Ultrasonography was available in 73 (84.88%) women. The injected PAAG appeared as an anechoic or hypoechoic collection with internal foci of varying echogenicity, accompanied with hypoechoic or heteroechoic nodules, one of which was suspected as malignant (confirmed as a gel nodule by pathology). Magnetic resonance imaging (MRI) was performed in 30 patients (34.88%) and depicted the location of the injected gel accurately. PAAG showed hypointense on T1-weighted and hyperintense on T2-weighted sequences. Mammograms were available in 11 patients (12.79%). The polyacrylamide gel showed an amorphous mass with water density in mammography, and oval opacity could be seen in 6 patients. One of opaque nodules was suspected as malignant which turned out to be a gel nodule. For the 2 cases accompanied by malignant lesions, MRI revealed a mass with BI-RADS 4C in one case (Fig. 2), and radiological examination failed to identify the 2-mm malignant lesion in the background of PAAG and infection in the other case.
Fig. 2.
A 49-year-old female with 12 years of PAAG-injected breast augmentation. a An MRI T2-weighted sequence showed the bilateral breast implants with hyperintensity (*) and an isointense mass in the left breast (white arrow). b The mass was heterogeneously enhanced with contrast and was histologically validated as a ductal carcinoma in situ (Fig. 3f).

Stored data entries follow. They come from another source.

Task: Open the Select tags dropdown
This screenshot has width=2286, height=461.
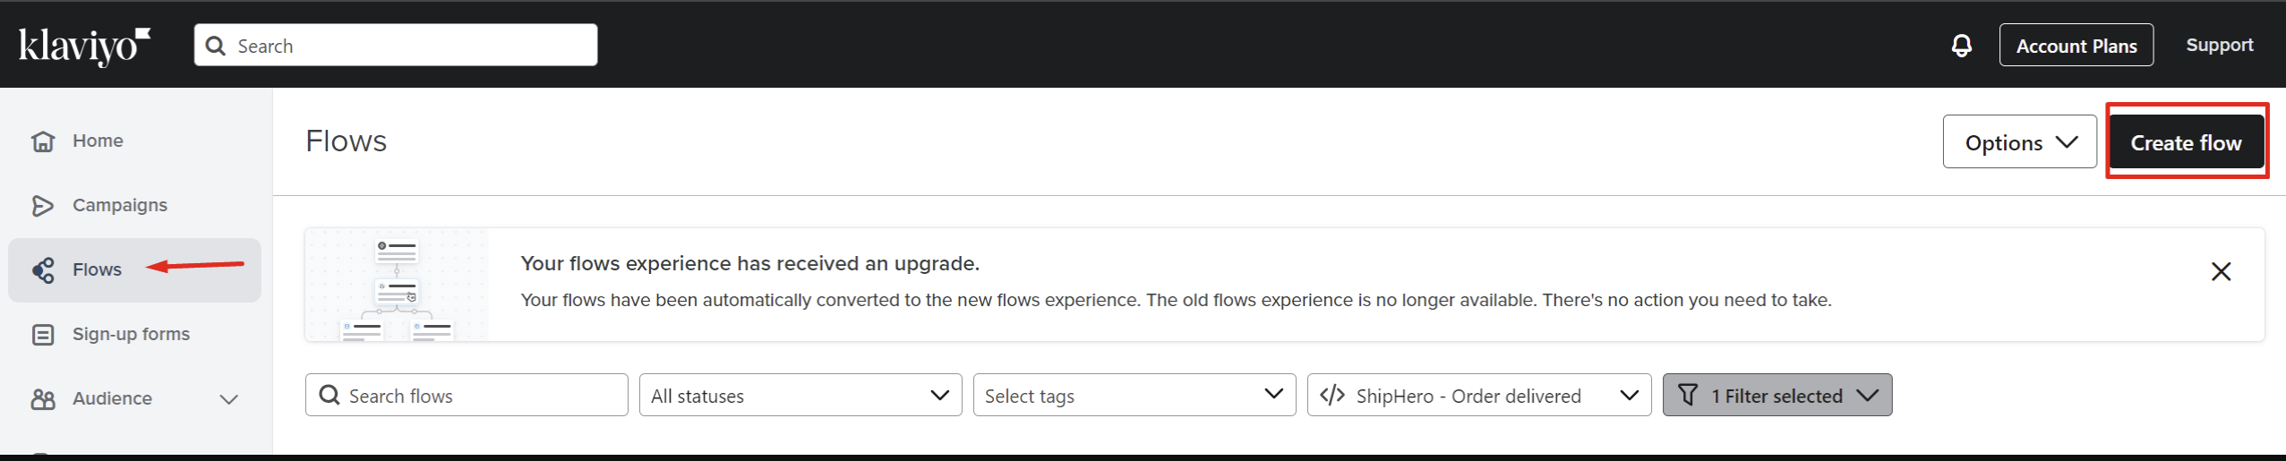Action: 1134,395
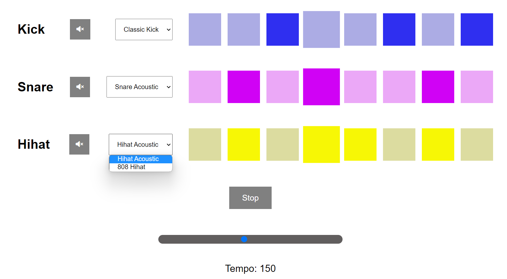Turn off the fourth Snare step
This screenshot has height=279, width=507.
click(321, 87)
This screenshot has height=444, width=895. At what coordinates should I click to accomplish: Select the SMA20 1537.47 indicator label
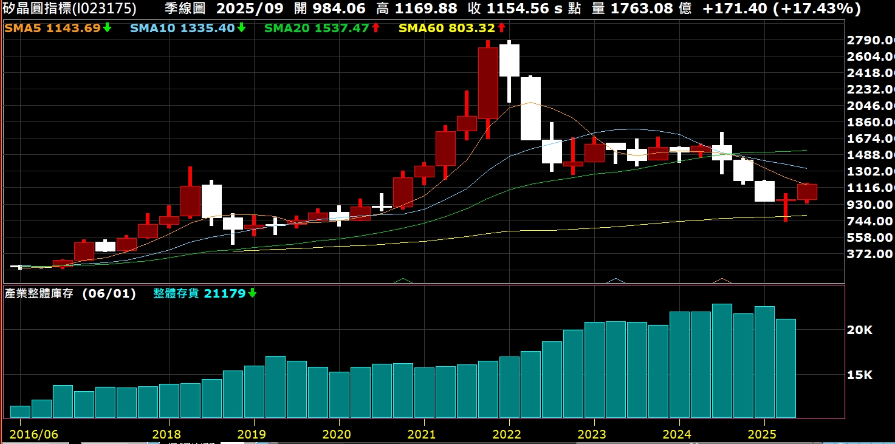point(317,28)
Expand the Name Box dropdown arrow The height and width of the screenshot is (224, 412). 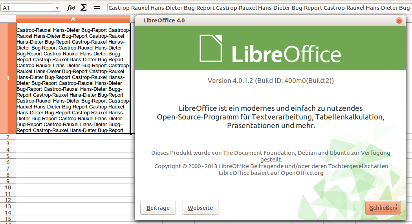57,8
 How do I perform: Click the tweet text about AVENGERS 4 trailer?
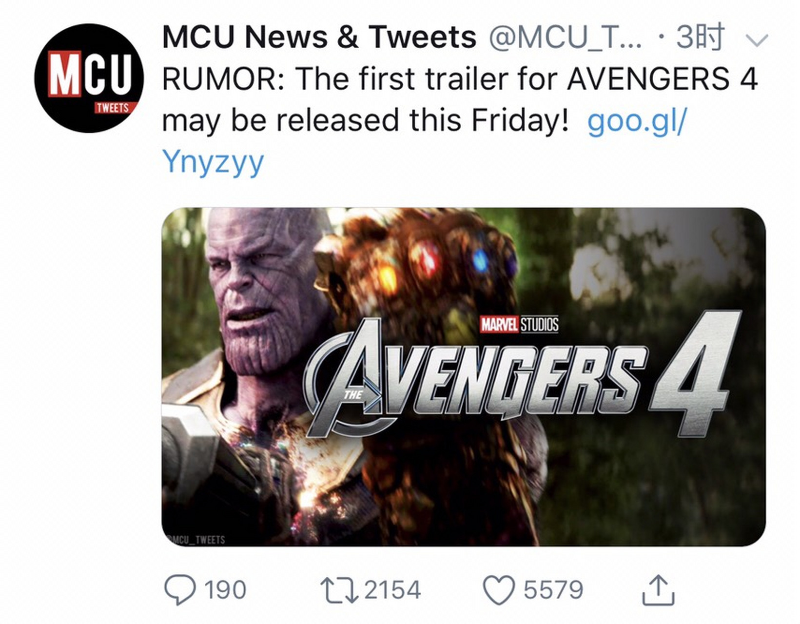click(x=460, y=99)
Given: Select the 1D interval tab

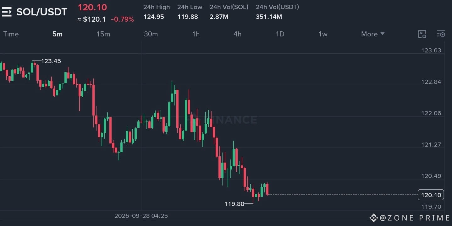Looking at the screenshot, I should (280, 34).
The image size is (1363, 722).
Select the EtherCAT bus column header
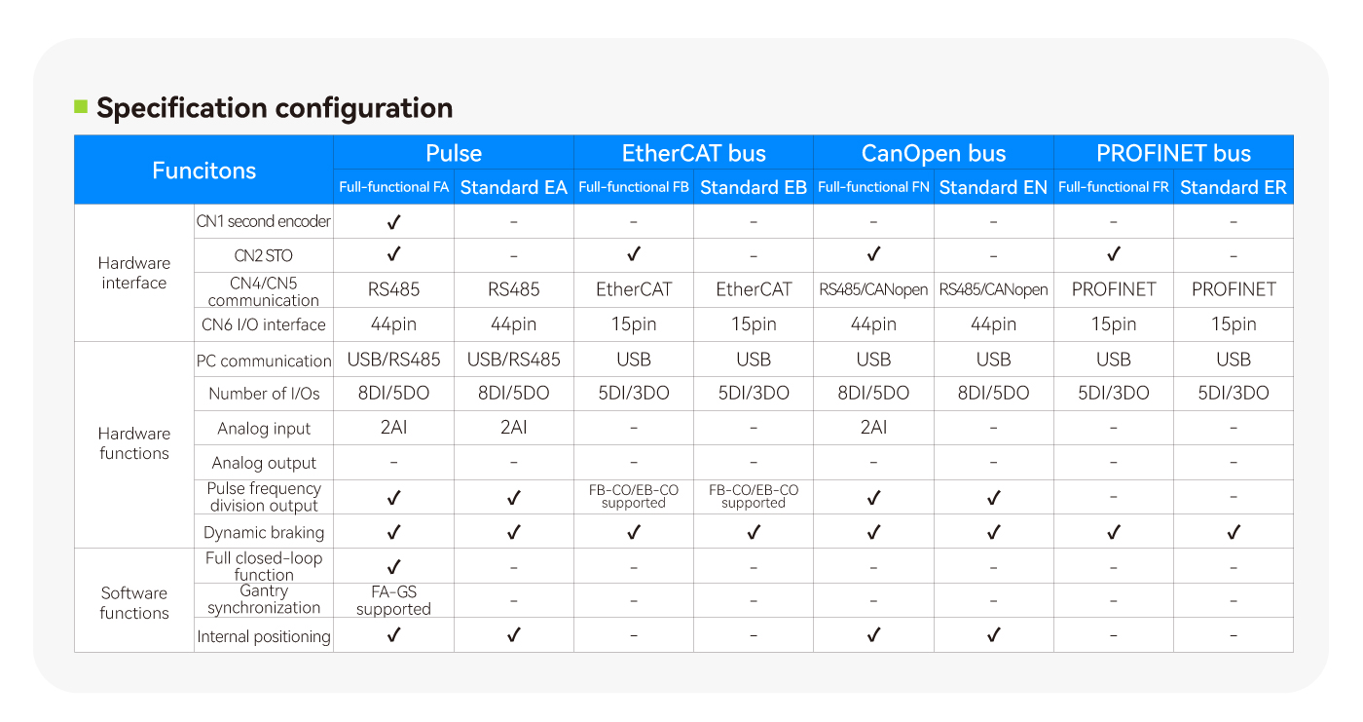coord(694,153)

During the removal operation, the majority of PAAG was present in the retromammary space in 82 patients (95.35%) while in 4 patients (4.65%) it was in the subpectoral space. The gel diffused extensively into the mammary gland, fatty tissue, and intramuscularly into the pectoralis major and minor muscles in 61 patients (70.93%). In 2 cases (2.33%) the gel diffused into the intercostal muscles. The PAAG was confined to the retromammary space in only 10 (11.63%) cases. The volume of the gel removed unilaterally ranged from 30 to 700 mL.
Pathological Findings
Grossly, the gel was sticky or grainy, mixed with some firm or fragile nodules. The cut surfaces of the nodules showed a translucent yellow or milky-white gelatinous appearance with varying amounts of gray area. Microscopically, the PAAG presented in HE sections as pale-to-dark purple homogenous gel pools of various sizes and shapes. Most of the gel pools were shaped round to oval, but some appeared ragged. Most gel pools were located in the stroma, while others were closely adjacent to breast glands, muscles, and fat tissues (Fig. 3a). The foreign body reaction was noted in all 90 patients. There were two relationship patterns between macrophages and gel pools: (1) some macrophages and multinucleated foreign body-type giant cells closely surrounded the gel pool (Fig. 3b), and (2) Some macrophages entered and traversed the gel pools, engulfed the gel, and formed purple inclusions within the cytoplasm. In some cases, the number of macrophages that entered the gel was so huge that the gel pool presented as an extraordinary cellular area, in which the remnant gel simulated the extracellular matrix of macrophages and multinucleated giant cells (Fig. 3c). The two patterns mixed together with various proportions in different cases, and in 13 cases (14.44%) the cellular pattern covered over 50% of the tissues. The foreign body reaction was subtle in 14 cases (15.56%) where the almost completely unreactive connective tissue with interdigitating strands of gel was seen (Fig. 3d).
Fig. 3.
Histological features of PAAG injection for breast augmentation. a Some PAAG gel pools were closely adjacent to muscles and fat. HE. ×40. b Macrophages and multinucleated foreign body-type giant cells closely surrounded the gel pool. HE. ×40. c Macrophages entered the gel pools and presented as an extraordinary cellular area. HE. ×100. d The foreign body reaction was subtle in some areas. HE. ×100. e The typical pseudocapsule was composed of an inner cellular layer and an outer fibrous layer. HE. ×40. f DCIS arose from a PAAG-injected breast. HE. ×40.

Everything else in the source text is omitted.